Sunday, January 03, 2016

Links & Reviews

- The team working on a census of early editions of Vesalius has launched a website about their project. If you can help them, please do!

- BNF Director Bruno Racine talked to The Hindu about the state of libraries and librarianship.

- John Overholt's find of an uncatalogued manuscript map of the New York-New Jersey border is featured in the NYTimes.

- As Sarah Werner pointed out on Twitter this week, the group studying that treasure trove of unopened 17th-century letters has put together a striking website about their work and the letters.

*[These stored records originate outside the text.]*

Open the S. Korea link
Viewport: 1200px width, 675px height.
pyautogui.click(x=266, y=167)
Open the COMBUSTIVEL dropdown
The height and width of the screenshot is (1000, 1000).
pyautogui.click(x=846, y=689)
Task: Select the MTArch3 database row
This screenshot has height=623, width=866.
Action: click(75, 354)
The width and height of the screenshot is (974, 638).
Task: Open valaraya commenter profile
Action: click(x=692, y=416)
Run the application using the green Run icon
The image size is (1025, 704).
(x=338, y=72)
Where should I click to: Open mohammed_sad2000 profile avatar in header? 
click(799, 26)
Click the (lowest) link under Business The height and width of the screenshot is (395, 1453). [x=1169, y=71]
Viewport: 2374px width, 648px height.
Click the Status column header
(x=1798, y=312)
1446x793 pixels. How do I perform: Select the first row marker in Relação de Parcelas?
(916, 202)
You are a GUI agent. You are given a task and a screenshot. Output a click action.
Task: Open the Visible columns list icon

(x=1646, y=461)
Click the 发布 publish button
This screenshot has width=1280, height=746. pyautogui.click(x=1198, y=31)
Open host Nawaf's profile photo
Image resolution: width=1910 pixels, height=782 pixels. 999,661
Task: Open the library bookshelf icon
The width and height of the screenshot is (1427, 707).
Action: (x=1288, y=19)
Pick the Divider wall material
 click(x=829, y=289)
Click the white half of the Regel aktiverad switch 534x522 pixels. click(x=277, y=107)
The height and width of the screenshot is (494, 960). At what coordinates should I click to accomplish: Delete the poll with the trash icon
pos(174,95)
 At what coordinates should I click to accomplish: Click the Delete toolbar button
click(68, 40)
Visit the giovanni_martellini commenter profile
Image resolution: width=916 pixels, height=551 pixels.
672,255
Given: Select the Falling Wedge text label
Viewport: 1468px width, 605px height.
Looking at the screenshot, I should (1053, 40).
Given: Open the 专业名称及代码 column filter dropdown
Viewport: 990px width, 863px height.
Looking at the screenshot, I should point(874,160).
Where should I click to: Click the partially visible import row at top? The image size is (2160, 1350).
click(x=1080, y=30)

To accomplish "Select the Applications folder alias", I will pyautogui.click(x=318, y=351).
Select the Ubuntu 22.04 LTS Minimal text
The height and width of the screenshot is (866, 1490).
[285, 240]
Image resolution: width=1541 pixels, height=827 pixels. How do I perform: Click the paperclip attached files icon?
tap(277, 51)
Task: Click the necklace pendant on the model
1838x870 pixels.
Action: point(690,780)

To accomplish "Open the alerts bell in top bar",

- January's Rare Book Monthly articles are up: they include the annual report on the top 500 auction prices for books and manuscripts from 2015, a writeup on the first Bergé sale, and more.

- The NYTimes reported on the NYPL's erotica collection.

Reviews

- Harold Holzer and Norton Garfinkle's A Just and Generous Nation; review by David Holahan in the CSM.

- Peter Daly's The Emblem in Early Modern Europe; review by Maureen Mulvihill in Appositions.

- Tom Holland's Dynasty; review by Dennis Drabelle in the WaPo.

- Mary Beard's SPQR; review by Michael D. Schaffer in the Philadelphia Inquirer.